Given records section start

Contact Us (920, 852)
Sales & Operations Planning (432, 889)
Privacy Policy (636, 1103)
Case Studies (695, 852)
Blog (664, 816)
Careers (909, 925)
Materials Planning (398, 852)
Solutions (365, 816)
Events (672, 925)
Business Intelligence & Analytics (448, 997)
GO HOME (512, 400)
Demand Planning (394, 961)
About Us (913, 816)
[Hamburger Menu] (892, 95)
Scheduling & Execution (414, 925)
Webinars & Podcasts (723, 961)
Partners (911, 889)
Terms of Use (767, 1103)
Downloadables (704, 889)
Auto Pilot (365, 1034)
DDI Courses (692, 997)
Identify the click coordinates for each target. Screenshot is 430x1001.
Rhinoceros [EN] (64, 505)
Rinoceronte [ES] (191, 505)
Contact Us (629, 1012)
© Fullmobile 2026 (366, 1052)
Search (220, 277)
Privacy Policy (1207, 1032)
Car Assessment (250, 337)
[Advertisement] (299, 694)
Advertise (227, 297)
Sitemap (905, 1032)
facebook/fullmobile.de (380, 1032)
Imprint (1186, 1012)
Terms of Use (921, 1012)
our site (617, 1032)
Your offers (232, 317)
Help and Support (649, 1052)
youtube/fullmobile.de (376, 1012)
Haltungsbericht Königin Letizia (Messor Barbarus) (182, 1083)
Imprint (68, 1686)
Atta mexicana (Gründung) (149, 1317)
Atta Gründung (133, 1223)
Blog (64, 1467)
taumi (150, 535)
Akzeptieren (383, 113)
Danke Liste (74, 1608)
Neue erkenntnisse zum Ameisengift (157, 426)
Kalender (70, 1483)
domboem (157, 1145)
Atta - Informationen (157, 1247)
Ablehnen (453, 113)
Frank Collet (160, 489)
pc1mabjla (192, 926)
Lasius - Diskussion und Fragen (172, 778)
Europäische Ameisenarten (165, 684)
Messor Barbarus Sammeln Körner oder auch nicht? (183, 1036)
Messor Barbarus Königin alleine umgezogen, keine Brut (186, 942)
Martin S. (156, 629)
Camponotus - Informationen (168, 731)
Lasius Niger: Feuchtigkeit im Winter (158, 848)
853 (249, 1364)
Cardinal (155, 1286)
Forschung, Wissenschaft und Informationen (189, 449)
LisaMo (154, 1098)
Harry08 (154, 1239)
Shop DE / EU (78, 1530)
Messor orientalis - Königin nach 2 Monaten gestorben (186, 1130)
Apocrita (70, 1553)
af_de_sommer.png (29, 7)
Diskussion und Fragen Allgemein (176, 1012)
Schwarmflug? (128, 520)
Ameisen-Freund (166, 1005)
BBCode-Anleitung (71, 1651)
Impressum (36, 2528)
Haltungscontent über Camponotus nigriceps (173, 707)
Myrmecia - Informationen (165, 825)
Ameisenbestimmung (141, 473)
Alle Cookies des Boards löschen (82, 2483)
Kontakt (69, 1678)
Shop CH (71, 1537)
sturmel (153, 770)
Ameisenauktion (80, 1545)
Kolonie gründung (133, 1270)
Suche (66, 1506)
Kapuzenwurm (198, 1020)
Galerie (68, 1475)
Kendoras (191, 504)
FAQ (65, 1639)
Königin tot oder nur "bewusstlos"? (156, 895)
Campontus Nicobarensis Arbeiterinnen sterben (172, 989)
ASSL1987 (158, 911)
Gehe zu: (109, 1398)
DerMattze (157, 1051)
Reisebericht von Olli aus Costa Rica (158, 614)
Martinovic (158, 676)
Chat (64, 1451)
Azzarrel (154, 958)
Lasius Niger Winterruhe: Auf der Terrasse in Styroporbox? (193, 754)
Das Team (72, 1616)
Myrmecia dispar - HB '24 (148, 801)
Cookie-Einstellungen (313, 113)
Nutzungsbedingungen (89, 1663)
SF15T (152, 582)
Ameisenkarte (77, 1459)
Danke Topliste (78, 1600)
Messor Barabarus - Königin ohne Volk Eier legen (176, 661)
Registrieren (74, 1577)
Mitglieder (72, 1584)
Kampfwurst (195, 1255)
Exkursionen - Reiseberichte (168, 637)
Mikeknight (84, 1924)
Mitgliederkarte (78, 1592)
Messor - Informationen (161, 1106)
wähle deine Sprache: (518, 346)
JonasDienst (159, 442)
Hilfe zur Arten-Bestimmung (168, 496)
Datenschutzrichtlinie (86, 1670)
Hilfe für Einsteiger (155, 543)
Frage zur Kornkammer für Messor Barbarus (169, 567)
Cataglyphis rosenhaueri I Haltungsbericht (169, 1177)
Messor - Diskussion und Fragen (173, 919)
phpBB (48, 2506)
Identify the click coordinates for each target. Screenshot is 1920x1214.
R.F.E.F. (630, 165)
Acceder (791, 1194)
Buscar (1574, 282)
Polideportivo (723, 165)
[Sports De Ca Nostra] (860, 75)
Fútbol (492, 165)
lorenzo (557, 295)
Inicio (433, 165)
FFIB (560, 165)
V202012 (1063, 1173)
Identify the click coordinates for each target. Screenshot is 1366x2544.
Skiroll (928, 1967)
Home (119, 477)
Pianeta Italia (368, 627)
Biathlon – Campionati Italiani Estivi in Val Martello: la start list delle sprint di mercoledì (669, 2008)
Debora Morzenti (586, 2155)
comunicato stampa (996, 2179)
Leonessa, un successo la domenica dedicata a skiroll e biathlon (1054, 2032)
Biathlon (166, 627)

Given records section end

### To do
In the data above, start at the line that has "Your offers (232, 317)", stop after the line that has "Mitglieder (72, 1584)", and print every line in between exactly as it stands.

### Answer
Your offers (232, 317)
Help and Support (649, 1052)
youtube/fullmobile.de (376, 1012)
Haltungsbericht Königin Letizia (Messor Barbarus) (182, 1083)
Imprint (68, 1686)
Atta mexicana (Gründung) (149, 1317)
Atta Gründung (133, 1223)
Blog (64, 1467)
taumi (150, 535)
Akzeptieren (383, 113)
Danke Liste (74, 1608)
Neue erkenntnisse zum Ameisengift (157, 426)
Kalender (70, 1483)
domboem (157, 1145)
Atta - Informationen (157, 1247)
Ablehnen (453, 113)
Frank Collet (160, 489)
pc1mabjla (192, 926)
Lasius - Diskussion und Fragen (172, 778)
Europäische Ameisenarten (165, 684)
Messor Barbarus Sammeln Körner oder auch nicht? (183, 1036)
Messor Barbarus Königin alleine umgezogen, keine Brut (186, 942)
Martin S. (156, 629)
Camponotus - Informationen (168, 731)
Lasius Niger: Feuchtigkeit im Winter (158, 848)
853 (249, 1364)
Cardinal (155, 1286)
Forschung, Wissenschaft und Informationen (189, 449)
LisaMo (154, 1098)
Harry08 (154, 1239)
Shop DE / EU (78, 1530)
Messor orientalis - Königin nach 2 Monaten gestorben (186, 1130)
Apocrita (70, 1553)
af_de_sommer.png (29, 7)
Diskussion und Fragen Allgemein (176, 1012)
Schwarmflug? (128, 520)
Ameisen-Freund (166, 1005)
BBCode-Anleitung (71, 1651)
Impressum (36, 2528)
Haltungscontent über Camponotus nigriceps (173, 707)
Myrmecia - Informationen (165, 825)
Ameisenbestimmung (141, 473)
Alle Cookies des Boards löschen (82, 2483)
Kontakt (69, 1678)
Shop CH (71, 1537)
sturmel (153, 770)
Ameisenauktion (80, 1545)
Kolonie gründung (133, 1270)
Suche (66, 1506)
Kapuzenwurm (198, 1020)
Galerie (68, 1475)
Kendoras (191, 504)
FAQ (65, 1639)
Königin tot oder nur "bewusstlos"? (156, 895)
Campontus Nicobarensis Arbeiterinnen sterben (172, 989)
ASSL1987 (158, 911)
Gehe zu: (109, 1398)
DerMattze (157, 1051)
Reisebericht von Olli aus Costa Rica (158, 614)
Martinovic (158, 676)
Chat (64, 1451)
Azzarrel (154, 958)
Lasius Niger Winterruhe: Auf der Terrasse in Styroporbox? (193, 754)
Das Team (72, 1616)
Myrmecia dispar - HB '24 (148, 801)
Cookie-Einstellungen (313, 113)
Nutzungsbedingungen (89, 1663)
SF15T (152, 582)
Ameisenkarte (77, 1459)
Danke Topliste (78, 1600)
Messor Barabarus - Königin ohne Volk Eier legen (176, 661)
Registrieren (74, 1577)
Mitglieder (72, 1584)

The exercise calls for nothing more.